I am using a LGPL (GNU Lesser General Public License version 2.1) licensed library in my Java project I'm soon about to release. In order to solve a bug in this library I have copied a particular class from the source code, modified it, and made it a part of my project.
Library A is available in binary form at central nexus repo. This library A is also available as source code and licensed with LGPL 2.1. Library A contains class B that is buggy.
Project C built in Java and Maven depends on library A. In order to solve the bug in class B, B is copied to a new class D and stored as a part of project C source code. The bug is then fixed in D.
Project C's source code is about to be released and available for others.

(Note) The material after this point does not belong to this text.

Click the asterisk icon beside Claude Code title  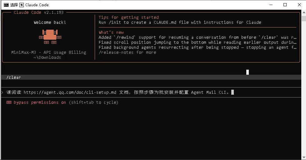coord(22,5)
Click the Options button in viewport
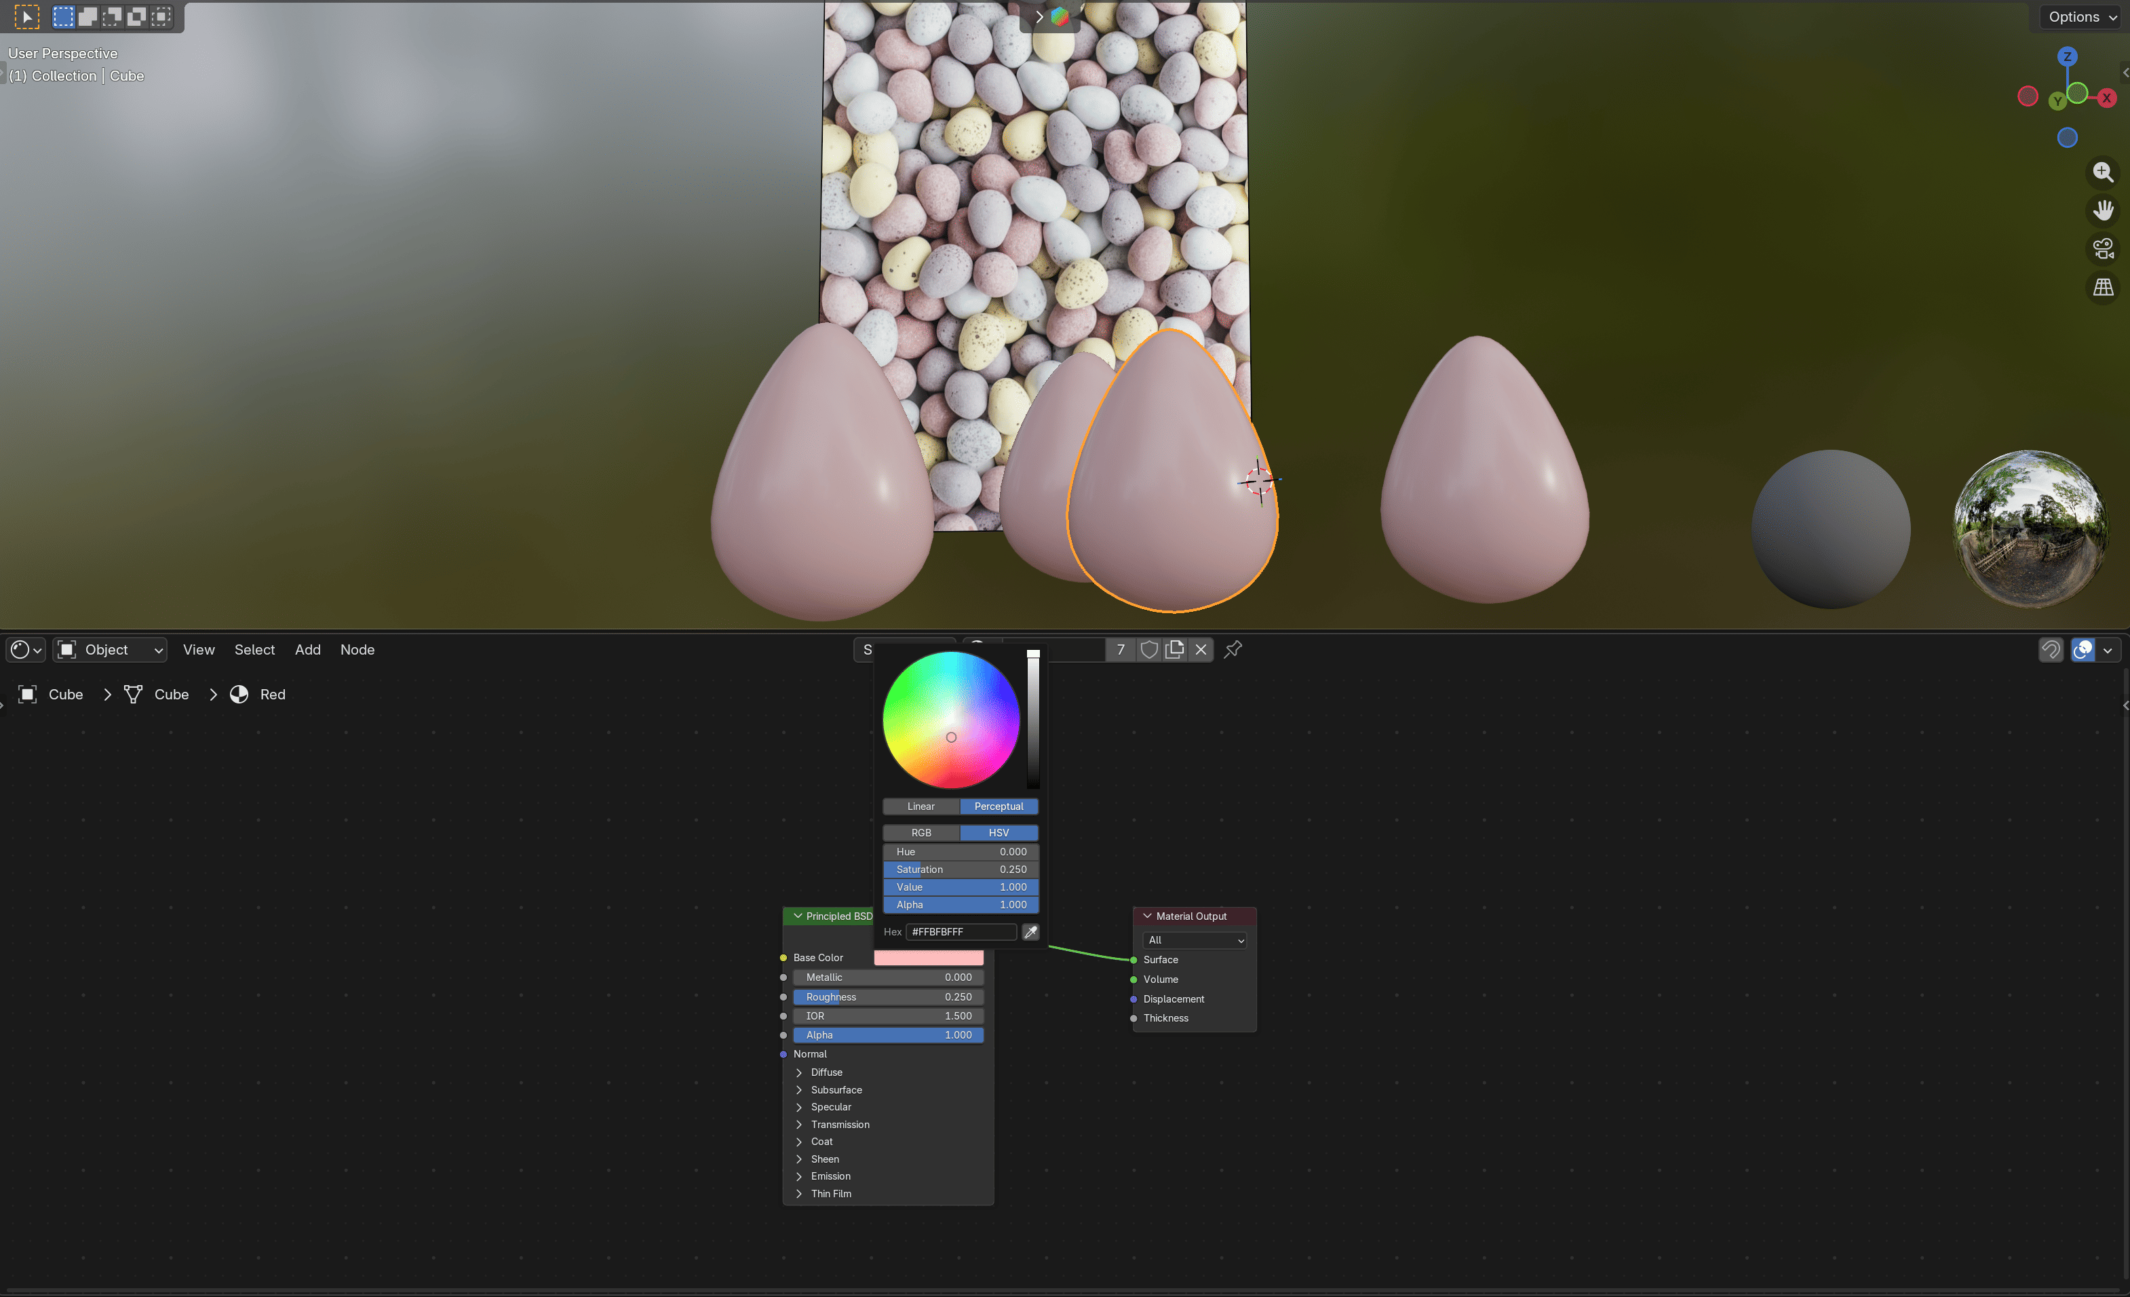The height and width of the screenshot is (1297, 2130). coord(2082,16)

Question: What must project C contain, license-wise?
I am looking for another answer than answers like: "In order to follow LGPL 2.1, you must implement the things listed in license LGPL 2.1".
The main thing to note is that the conditions for distributing modified copies are a hassle and basically amount to having to maintain your personal fork with carefully marked modification and a distribution channel for it. You want to get rid of that hassle as soon as possible, so you should try getting your bug fixes accepted upstream.
Apart from that advice, I don't think the gist of your request "what do I have to do to heed the conditions of the LPGL? Please don't ask me to read the conditions of the GPL" makes a lot of sense. You have to read through and understand a set of conditions anyway, so why not read the original rather than something regurgitated by someone whose reading is legally irrelevant?